:: Fragment artykułu ::

Alan Andersz szczerze dekadę po wypadku: "Gdzie byłeś jak się uczyłem chodzić?"
Gościem najnowszego odcinka podcastu "Zdanowicz. Pomiędzy wersami" jest aktor Alan Andersz. Opowiada on tym, jak zmieniło się jego życie po tragicznym wypadku, który odebrał mu na pewien czas sprawność. Jak przewartościowuje się świat człowieka, który wie, że cudem uniknął śmierci? W szczerej rozmowie wyjawia szczegóły i okoliczności wypadku oraz swoje sposoby na akceptację tej trudnej sytuacji życiowej. Cały odcinek obejrzysz pod artykułem.
W lutym 2012 roku Alan był u szczytu swojej kariery oraz formy fizycznej. Wszystko zmienił tragiczny wypadek. Podczas urodzinowej imprezy Antoniego Królikowskiego w jednym z warszawskich klubów doszło do przepychanki pomiędzy Anderszem a znajomym z branży aktorskiej. W wyniku szarpaniny Alan miał upaść ze schodów i uderzyć głową w donicę. Wypadek był na tyle niefortunny, że aktor musiał natychmiastowo trafić na stół operacyjny, gdzie dokonano trepanacji czaszki, po której był w kilkudniowej śpiączce farmakologicznej.
Później czekał go szereg kolejnych operacji i długa rehabilitacja, ale co najtrudniejsze, musiał zaakceptować to, w jakiej sytuacji się znalazł - z niedowładem, brakami w czaszce, niemożnością poruszania się. Z rozmowy z Katarzyną Zdanowicz dowiadujemy się, że nie było to jednak dla niego tak trudne, jak to może się wydawać. Dlaczego?
Jak doszło do samego wypadku? Tego nie wie nawet sam Alan, ale wyznaje, że bardzo chciałby wiedzieć. "Wiem, że większość ludzi uważa, że kozaczyłem i dostałem po prostu". Uważa, że gdyby opowiedział całą prawdę na temat przebiegu bójki, większość osób byłaby jednak po jego stronie.
"Nie cofnąłbym czasu"
Alan zapytany o to czy żałuje, że zwykła kłótnia doprowadziła do tragedii, stanowczo zaprzecza. Twierdzi, że jego życie "jest super", a czasu by nie cofnął. Dlaczego? "Idziesz do grobu z podniesionym czołem. I to jest najważniejsze". Dodaje, że zawsze mówił o osobach kierujących się wartością pieniądza w życiu, jako takich, które jedyne co będą mieć, to złotą trumnę. "Chodzi o to, żebyś na łożu śmierci mógł bez problemu spojrzeć w lustro i powiedzieć: byłem godnym człowiekiem".

:::
:: Dostarczone rekordy ::

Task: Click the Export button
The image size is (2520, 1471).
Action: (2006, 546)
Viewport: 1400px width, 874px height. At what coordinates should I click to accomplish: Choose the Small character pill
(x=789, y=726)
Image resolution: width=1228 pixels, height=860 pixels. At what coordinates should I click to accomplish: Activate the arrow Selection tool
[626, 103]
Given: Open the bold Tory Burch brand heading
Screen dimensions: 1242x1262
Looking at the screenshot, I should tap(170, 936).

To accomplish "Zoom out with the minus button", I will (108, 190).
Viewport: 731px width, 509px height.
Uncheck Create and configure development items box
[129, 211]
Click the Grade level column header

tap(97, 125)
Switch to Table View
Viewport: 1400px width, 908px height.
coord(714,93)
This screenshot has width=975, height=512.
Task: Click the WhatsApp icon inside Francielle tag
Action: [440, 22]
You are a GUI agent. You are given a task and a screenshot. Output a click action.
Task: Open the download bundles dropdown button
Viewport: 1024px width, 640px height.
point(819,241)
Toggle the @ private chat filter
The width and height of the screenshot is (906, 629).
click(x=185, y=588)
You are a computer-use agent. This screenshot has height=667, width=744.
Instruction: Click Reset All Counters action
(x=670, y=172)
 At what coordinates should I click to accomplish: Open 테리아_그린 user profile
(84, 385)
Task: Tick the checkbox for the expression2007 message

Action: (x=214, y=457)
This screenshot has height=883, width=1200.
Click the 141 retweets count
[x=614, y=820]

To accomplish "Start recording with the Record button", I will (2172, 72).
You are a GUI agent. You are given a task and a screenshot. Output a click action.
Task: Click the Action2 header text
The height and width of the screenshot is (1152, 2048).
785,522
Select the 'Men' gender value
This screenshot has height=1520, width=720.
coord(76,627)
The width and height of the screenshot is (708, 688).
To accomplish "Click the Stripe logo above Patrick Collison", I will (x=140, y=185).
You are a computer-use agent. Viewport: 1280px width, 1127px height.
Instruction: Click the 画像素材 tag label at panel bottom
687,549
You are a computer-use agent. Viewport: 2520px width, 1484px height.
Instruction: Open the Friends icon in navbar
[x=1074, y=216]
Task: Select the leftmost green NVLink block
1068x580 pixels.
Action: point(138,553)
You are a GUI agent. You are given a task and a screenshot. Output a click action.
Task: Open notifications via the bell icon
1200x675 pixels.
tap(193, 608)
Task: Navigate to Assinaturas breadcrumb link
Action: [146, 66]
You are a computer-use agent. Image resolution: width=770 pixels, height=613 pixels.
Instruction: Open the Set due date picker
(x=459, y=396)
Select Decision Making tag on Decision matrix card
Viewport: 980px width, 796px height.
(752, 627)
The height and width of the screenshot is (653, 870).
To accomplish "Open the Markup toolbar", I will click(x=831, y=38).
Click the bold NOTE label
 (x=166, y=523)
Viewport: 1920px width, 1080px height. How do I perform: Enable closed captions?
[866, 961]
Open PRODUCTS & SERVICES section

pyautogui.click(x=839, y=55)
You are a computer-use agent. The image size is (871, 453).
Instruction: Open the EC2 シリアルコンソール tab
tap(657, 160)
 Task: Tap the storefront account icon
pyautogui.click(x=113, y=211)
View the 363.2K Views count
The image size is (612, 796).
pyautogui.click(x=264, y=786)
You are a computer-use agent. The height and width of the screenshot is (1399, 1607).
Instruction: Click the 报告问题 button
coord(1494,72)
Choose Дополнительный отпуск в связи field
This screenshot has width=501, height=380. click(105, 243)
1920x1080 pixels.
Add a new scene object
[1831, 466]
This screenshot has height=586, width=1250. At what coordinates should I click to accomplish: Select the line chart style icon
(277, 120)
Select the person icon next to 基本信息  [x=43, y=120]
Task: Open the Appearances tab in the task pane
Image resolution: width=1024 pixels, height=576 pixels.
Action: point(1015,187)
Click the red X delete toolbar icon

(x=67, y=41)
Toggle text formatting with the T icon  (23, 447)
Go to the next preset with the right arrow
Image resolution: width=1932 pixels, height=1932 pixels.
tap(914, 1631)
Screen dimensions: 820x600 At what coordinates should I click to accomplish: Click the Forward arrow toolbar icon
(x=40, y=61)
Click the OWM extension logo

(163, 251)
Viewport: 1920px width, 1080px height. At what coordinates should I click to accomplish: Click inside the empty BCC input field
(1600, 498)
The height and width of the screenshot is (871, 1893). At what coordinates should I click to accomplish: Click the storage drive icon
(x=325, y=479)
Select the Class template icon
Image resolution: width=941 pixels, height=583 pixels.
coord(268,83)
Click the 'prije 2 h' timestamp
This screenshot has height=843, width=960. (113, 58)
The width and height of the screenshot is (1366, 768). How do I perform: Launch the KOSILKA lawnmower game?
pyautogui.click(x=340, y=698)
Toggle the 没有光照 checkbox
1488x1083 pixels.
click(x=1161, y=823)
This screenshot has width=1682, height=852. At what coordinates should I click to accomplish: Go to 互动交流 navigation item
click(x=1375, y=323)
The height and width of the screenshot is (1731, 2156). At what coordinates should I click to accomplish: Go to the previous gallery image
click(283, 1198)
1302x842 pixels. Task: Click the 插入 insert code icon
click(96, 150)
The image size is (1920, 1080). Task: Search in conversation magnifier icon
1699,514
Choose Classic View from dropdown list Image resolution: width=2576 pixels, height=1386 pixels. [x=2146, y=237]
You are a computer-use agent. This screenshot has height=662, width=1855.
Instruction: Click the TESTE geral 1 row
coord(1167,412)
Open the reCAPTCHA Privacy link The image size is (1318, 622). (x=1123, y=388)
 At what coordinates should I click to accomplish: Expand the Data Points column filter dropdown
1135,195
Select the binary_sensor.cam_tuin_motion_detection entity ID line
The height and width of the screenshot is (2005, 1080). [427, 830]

:::

Polecenie 1
Przedstaw w formie listy akapit artykułu o Alanie Anderszu, który zaczyna się od słów „W lutym 2012 roku Alan był u szczytu”. Zachowaj jego główne fakty.
Polecenie 2
Odpowiedz krótko na pytania dotyczące artykułu o Alanie Anderszu:
(a) W jakim podcaście Alan Andersz jest gościem najnowszego odcinka?
(b) Czego według artykułu nie wie nawet sam Alan, choć bardzo chciałby to wiedzieć?
(c) Co według słów Andersza jako jedyne będą mieć osoby kierujące się w życiu wartością pieniądza?
Polecenie 3
Dopisz dalszy ciąg artykułu o Alanie Anderszu, zaczynając od miejsca po jego ostatnim zdaniu.

Odpowiedź 1
- W lutym 2012 roku Alan był u szczytu kariery i formy fizycznej.
- Na urodzinowej imprezie Antoniego Królikowskiego w jednym z warszawskich klubów doszło do przepychanki między Anderszem a znajomym z branży aktorskiej.
- W wyniku szarpaniny Alan miał upaść ze schodów i uderzyć głową w donicę.
- Aktor natychmiast trafił na stół operacyjny, gdzie przeprowadzono trepanację czaszki.
- Po operacji przez kilka dni był w śpiączce farmakologicznej.

Odpowiedź 2
(a) W podcaście „Zdanowicz. Pomiędzy wersami”.
(b) Nie wie, jak doszło do samego wypadku.
(c) Złotą trumnę.

Odpowiedź 3
Aktor nie czuje również żalu z powodu tego, że nikt nie odpowiedział za ten wypadek — sąd uznał, że pomimo tego, iż Alan upadł podczas przepychanki, zwyczajnie sam się przewrócił i był to niefortunny zbieg okoliczności."Nikt nie powiedział, że życie jest sprawiedliwe". Jak się żyje ze świadomością tego, że było się krok od śmierci? Alan Andersz twierdzi, że to duży ciężar. Dodaje jednak, że miał ogromną chęć do życia i walki o zdrowie: "lekarz powiedział, że musiałem bardzo chcieć żyć i zrobiłem unik pod kosą".
Sąd uznał, że nikt nie zawinił - tak się wszystko popi*rdoliło w tych zeznaniach. Jakby ktoś to czytał, łącznie z poprzekręcanymi nazwiskami, to widzi, że to jest jedna wielka bzdura. Ale luz, teraz chce mi się śmiać. (...) Czy ja chcę zemsty? Nie, broń Boże! Od samego początku, odkąd wybudziłem się ze śpiączki, mówiłem, że nie chcę, żeby komukolwiek się coś stało
Gdzie byłeś jak się uczyłem chodzić? - Alan Andersz szczerze o zmianach swoim życiu po wypadku
Alan przyznaje, że jego charakter mocno się zmienił po wypadku. Uważa, że żyje mu się teraz tak dobrze, właśnie przez to, co się stało. "Gdyby nie to, nie byłoby tak głęboko w mojej głowie". Po tej sytuacji zaczął dobierać ostrożniej znajomych. Niektóre z osób, które uważał za bliskie, nawet nie odwiedziły go w szpitalu.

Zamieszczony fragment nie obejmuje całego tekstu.